Jay Michaelson, the author (who is pro-same-sex marriage) of this article understands that the narrative underlying the same-sex marriage issue will not lead to liberation or conservation of marriage—but rather to an unpredictable change in the way we view the institution of marriage as a culture, and with unforeseen consequences. Same-sex marriage, he says, will necessarily change the marriage institution. His vision of marriage utopia is pluralistic, multi-cultural, relativistic. This is his “gospel” of marriage. Definitely not the Bible’s vision. Understand Richardson wants marriage to be an institution that embodies truth, goodness, beauty, and especially loving equality. He finds no hope in the conservative or libertarian versions of marriage. Christians agree, including myself. But the only alternative he envisions is gay marriage. He hopes it will reform and redeem marriage from what we have let it become. I think his solution pales in comparison to the Bible’s gospel-oriented view of marriage. Marriage as the Bible describes is a better (the best!) solution, and it is nothing like the media portrays it.

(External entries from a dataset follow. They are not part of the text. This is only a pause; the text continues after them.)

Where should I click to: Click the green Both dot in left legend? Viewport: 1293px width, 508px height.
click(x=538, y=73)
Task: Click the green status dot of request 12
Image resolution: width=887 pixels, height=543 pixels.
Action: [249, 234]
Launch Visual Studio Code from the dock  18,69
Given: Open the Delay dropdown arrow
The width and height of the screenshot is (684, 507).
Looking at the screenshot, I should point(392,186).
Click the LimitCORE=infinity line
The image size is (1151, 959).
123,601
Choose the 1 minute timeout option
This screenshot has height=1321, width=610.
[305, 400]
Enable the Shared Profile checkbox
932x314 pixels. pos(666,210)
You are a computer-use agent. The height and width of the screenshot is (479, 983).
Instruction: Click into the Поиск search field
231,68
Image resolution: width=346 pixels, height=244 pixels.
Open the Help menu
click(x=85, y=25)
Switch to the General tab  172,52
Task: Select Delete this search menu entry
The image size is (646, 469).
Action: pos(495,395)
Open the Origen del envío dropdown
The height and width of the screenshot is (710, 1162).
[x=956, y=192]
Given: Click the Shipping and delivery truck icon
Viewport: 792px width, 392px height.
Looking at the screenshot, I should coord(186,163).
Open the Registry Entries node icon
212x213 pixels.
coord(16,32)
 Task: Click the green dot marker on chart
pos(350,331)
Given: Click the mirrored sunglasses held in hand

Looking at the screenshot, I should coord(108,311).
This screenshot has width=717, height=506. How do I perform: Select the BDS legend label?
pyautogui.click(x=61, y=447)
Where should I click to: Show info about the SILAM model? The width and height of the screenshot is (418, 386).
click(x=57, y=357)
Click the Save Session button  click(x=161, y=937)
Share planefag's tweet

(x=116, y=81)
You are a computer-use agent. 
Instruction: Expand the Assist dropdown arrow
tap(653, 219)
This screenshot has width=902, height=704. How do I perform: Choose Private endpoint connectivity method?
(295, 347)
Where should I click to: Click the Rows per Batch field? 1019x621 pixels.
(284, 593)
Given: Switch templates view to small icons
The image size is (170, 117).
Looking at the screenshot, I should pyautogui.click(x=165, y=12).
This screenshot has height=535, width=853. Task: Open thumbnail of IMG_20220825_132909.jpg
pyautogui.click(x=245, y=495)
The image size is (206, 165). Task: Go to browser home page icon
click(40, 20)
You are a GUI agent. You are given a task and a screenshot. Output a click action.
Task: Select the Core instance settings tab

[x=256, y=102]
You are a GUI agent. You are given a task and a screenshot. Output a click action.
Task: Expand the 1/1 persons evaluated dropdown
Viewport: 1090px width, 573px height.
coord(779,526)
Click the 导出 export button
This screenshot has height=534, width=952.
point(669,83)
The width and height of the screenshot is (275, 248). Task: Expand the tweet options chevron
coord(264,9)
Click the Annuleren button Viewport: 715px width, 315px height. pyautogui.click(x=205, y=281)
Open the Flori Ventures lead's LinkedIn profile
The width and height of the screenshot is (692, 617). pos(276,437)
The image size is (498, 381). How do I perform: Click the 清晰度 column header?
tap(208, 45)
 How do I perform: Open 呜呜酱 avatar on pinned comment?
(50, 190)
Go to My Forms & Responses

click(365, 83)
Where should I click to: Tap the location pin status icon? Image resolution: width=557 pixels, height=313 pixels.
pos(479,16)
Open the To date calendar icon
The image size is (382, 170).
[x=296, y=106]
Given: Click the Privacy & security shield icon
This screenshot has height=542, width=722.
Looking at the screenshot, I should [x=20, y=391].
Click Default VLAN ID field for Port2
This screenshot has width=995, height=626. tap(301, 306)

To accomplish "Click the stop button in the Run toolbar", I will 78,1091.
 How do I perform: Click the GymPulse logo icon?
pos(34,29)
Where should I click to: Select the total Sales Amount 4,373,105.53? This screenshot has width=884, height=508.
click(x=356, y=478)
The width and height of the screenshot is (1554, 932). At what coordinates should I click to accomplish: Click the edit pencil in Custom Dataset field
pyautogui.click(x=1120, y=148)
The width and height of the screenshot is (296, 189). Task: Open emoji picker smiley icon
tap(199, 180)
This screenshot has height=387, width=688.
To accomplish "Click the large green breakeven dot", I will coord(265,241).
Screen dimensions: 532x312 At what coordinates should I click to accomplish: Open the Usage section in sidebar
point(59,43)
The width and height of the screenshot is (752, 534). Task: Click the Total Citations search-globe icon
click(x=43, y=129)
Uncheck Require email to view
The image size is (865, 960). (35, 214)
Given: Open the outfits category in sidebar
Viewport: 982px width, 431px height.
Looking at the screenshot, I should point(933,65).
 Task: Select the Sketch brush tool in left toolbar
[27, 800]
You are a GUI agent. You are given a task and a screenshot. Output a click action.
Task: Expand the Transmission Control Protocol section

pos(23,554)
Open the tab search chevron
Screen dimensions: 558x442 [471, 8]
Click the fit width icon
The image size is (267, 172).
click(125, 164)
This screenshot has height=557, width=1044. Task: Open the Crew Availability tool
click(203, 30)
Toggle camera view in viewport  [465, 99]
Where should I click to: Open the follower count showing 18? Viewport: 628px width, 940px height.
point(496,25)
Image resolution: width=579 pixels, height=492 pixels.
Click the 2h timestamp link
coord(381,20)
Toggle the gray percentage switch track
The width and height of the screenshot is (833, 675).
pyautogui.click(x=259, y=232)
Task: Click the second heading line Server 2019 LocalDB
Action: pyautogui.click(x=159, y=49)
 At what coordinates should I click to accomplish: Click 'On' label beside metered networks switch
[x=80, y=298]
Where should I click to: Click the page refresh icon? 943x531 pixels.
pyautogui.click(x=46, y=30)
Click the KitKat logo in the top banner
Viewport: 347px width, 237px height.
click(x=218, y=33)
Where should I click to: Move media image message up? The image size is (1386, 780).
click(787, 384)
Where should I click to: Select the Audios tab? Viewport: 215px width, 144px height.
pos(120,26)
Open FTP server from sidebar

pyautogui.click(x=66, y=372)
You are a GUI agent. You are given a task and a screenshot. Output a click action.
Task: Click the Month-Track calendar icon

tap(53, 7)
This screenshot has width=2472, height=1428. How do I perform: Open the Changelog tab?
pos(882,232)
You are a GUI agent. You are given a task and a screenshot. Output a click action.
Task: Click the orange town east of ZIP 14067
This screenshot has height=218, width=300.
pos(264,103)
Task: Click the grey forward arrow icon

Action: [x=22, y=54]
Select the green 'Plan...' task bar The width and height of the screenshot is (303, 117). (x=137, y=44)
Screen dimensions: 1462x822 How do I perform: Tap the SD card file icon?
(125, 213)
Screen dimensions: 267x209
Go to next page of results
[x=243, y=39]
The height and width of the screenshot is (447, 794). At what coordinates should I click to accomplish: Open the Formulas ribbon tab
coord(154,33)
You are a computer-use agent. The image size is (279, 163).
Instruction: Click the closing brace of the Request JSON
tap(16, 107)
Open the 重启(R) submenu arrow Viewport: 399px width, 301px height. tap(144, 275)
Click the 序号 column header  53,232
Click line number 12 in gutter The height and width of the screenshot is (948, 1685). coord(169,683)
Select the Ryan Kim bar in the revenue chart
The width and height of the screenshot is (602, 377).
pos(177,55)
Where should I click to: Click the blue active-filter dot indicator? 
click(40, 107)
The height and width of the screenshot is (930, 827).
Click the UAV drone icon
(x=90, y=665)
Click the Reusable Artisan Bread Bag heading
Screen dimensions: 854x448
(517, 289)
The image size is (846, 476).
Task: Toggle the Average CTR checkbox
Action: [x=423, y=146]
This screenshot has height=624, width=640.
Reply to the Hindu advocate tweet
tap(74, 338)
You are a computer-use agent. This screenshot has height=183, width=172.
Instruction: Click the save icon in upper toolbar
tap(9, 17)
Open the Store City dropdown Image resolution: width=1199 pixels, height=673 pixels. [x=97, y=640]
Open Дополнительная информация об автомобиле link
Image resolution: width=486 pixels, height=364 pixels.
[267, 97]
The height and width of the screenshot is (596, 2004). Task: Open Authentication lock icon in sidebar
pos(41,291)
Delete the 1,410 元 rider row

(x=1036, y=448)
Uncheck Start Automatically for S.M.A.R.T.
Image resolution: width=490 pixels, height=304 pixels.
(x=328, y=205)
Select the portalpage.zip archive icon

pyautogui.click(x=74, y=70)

Marriage, according to the Christian vision, is a picture of Jesus Christ’s relationship with the Church because Jesus is a bridegroom and the Church is his bride. While Christ is the “head” of his bride, he gives himself for her, even dying for her! That is why the Church, his bride, willingly submits to her “head” as her husband. No abusive patriarchal nonsense here. No libertarian equality either. But that’s not bad news. The Christian vision of marriage, the way God designed and intended it for our good and his glory, is filled with love, sacrifice, headship, and submission modeled on Christ’s relationship to the Father, mystically imaged in the Christ-Church marriage, and embodied in the marriage of husband and wife. Marriages built on this foundation and committed to this vision have the greatest potential for truth, beauty, and goodness. If you’ve experienced or witnessed a gospel-oriented marriage, then you’ve surely glimpsed the glory of Christ loving his precious, chosen bride the Church. It’s beautiful. It’s something to attain to. It’s something to wait for. It’s something to hope in. It is a theater displaying the truth, beauty, and goodness of the gospel.
The world looks on marriage as an institution of masculine or feminine dominance, or as an egalitarian partnership shaped by the arrangements of the contractual parties. The gospel-oriented marriage is not even on the radar screen. Which is ironic since this is what marriage is for and what God designed it to be: picturing the gospel. Now it’s the church’s job to winsomely teach and demonstrate this. We need to get ready. The times they are a’changin’.